↓↓↓

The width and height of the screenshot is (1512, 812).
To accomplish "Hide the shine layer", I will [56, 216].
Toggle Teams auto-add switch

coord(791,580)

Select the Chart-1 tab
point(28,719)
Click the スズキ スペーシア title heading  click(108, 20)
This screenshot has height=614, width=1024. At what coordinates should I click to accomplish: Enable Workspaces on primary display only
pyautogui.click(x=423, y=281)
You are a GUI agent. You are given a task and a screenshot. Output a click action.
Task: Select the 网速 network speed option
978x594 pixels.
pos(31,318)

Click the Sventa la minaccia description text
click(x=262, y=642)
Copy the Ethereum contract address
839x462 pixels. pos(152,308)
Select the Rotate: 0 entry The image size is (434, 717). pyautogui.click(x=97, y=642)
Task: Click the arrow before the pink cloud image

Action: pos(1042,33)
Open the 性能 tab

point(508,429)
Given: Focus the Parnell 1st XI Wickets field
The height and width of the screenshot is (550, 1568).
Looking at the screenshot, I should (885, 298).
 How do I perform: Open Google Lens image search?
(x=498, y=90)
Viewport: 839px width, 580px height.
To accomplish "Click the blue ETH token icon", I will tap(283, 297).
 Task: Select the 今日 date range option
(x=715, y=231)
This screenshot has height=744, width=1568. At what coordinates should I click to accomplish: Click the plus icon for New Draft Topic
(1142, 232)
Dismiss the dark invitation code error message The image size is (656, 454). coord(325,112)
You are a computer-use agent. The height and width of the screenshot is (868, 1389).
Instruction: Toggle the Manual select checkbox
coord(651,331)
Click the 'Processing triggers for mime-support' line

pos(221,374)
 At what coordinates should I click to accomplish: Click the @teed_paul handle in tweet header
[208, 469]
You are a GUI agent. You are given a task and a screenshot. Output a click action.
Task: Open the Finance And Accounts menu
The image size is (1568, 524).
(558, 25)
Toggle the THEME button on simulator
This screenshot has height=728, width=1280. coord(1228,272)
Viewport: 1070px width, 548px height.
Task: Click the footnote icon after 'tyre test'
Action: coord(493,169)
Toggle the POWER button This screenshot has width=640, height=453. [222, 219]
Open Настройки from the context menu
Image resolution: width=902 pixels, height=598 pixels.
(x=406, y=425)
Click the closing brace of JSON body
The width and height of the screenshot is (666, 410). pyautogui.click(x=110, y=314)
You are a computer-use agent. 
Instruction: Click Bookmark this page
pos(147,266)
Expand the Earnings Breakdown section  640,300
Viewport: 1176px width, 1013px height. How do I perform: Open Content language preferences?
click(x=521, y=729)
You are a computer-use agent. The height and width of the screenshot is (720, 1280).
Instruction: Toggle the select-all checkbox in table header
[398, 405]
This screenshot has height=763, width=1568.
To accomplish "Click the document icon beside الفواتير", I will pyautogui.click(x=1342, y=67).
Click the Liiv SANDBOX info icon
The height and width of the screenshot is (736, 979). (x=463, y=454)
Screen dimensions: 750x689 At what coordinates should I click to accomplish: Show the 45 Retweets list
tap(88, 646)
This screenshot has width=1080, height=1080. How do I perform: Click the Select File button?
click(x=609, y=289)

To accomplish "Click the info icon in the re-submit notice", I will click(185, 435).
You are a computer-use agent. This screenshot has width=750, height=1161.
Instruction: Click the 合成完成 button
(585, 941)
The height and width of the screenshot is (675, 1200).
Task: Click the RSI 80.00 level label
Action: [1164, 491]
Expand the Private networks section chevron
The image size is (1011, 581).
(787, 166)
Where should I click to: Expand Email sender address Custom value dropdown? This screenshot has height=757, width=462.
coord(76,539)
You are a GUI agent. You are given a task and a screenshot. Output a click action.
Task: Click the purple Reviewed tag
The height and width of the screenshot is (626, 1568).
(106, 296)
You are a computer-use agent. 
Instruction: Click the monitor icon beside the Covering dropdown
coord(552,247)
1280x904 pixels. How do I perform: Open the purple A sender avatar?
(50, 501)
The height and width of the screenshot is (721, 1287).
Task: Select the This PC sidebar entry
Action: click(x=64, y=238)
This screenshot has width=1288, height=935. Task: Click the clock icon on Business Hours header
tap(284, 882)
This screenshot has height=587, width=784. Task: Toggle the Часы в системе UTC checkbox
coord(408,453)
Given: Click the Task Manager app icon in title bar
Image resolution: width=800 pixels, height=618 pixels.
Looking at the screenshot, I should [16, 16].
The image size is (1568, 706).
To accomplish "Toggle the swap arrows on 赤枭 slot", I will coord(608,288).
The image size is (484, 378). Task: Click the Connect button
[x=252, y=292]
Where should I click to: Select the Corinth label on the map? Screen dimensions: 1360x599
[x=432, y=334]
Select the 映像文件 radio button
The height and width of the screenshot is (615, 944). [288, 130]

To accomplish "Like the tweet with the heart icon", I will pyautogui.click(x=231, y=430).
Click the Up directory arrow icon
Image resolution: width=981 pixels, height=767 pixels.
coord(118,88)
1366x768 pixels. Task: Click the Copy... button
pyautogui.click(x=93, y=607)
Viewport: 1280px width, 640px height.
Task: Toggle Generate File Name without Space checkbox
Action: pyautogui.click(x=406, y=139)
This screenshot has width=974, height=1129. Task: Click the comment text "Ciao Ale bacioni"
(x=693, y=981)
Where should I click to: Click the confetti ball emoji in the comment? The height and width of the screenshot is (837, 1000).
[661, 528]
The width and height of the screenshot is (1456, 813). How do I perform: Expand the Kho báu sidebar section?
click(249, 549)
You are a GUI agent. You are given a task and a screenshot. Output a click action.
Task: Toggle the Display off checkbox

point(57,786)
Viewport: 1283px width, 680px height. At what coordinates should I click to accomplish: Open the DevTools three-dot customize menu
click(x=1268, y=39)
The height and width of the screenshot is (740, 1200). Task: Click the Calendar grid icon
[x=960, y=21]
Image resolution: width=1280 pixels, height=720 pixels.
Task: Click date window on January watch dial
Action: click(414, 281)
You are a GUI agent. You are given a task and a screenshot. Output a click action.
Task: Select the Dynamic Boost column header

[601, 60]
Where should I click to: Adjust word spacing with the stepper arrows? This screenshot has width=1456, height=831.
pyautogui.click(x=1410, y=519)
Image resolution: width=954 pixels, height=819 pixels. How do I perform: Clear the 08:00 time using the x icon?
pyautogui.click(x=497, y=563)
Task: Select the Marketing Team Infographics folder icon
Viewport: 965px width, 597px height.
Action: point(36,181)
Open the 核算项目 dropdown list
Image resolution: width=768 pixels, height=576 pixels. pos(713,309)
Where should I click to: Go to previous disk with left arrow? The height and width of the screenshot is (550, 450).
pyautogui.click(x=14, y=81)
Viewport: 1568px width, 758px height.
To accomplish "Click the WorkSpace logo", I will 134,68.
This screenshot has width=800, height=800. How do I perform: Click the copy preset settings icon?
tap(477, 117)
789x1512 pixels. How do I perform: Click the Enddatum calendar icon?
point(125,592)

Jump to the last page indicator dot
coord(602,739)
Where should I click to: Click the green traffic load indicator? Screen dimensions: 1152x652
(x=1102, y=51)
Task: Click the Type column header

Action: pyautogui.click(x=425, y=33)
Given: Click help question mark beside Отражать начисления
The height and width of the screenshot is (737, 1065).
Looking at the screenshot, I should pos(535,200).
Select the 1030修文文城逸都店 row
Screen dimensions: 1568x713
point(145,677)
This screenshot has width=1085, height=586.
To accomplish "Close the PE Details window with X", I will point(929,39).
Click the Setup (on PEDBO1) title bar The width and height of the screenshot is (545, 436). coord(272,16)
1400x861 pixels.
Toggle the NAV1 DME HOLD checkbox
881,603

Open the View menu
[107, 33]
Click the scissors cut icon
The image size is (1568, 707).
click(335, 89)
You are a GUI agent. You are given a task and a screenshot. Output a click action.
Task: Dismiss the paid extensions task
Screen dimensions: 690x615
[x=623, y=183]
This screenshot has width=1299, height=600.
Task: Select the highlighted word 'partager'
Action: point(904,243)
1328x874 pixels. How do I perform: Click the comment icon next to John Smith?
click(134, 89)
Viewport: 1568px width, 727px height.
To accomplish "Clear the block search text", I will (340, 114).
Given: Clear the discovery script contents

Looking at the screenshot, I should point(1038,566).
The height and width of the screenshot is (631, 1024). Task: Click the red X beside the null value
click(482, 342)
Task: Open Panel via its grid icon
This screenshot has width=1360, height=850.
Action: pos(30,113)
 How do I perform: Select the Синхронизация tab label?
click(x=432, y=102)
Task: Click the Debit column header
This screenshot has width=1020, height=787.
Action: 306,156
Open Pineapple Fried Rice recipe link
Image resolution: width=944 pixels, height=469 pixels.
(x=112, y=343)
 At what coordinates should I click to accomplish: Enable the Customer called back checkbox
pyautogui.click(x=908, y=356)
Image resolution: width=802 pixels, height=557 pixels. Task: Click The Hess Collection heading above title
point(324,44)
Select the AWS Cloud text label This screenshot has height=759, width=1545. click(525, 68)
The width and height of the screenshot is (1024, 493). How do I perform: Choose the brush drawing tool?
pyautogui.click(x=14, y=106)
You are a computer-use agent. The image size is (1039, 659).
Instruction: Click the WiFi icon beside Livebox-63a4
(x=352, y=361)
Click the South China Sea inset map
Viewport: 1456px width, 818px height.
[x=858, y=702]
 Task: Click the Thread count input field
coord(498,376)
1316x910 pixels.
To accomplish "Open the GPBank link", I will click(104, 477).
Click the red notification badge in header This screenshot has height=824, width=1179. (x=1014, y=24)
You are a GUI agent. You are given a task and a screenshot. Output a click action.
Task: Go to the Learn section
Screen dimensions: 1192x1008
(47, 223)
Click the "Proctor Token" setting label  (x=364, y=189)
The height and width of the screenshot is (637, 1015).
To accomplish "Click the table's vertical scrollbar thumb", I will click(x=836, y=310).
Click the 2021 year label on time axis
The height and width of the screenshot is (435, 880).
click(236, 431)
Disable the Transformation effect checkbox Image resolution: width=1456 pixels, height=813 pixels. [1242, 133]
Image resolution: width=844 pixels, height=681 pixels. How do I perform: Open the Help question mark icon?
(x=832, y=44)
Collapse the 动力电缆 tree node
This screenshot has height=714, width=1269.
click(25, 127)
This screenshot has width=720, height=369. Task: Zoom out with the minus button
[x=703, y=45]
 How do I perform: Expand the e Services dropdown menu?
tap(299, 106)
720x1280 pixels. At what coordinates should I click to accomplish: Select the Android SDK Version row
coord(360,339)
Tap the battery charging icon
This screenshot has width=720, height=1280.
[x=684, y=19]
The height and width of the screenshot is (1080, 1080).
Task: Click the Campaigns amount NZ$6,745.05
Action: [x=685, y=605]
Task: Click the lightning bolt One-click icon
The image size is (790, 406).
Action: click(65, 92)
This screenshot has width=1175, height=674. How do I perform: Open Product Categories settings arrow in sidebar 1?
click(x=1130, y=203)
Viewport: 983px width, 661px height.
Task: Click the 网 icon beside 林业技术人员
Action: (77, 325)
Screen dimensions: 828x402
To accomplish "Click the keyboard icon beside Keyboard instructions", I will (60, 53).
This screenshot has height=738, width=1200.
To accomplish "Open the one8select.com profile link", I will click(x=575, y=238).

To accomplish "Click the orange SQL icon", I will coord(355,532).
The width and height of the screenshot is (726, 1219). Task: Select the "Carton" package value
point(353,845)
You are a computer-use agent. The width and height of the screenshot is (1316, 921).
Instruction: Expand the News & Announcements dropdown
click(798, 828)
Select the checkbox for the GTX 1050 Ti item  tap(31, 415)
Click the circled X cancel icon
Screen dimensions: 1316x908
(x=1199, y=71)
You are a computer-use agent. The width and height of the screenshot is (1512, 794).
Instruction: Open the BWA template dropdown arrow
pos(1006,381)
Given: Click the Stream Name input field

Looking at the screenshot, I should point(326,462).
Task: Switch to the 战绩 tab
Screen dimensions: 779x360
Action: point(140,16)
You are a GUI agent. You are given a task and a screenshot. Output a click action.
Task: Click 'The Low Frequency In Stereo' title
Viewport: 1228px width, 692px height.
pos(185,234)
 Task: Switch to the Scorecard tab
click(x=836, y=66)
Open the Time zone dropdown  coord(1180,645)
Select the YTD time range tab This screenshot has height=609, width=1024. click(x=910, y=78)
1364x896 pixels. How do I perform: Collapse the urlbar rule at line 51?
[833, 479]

↑↑↑

# Action item
All that should appear in the response is the run of lines from the first line of the entries through the line containing "Task: Select the 网速 network speed option", copied exactly.

# Task response
The width and height of the screenshot is (1512, 812).
To accomplish "Hide the shine layer", I will [56, 216].
Toggle Teams auto-add switch

coord(791,580)

Select the Chart-1 tab
point(28,719)
Click the スズキ スペーシア title heading  click(108, 20)
This screenshot has height=614, width=1024. At what coordinates should I click to accomplish: Enable Workspaces on primary display only
pyautogui.click(x=423, y=281)
You are a GUI agent. You are given a task and a screenshot. Output a click action.
Task: Select the 网速 network speed option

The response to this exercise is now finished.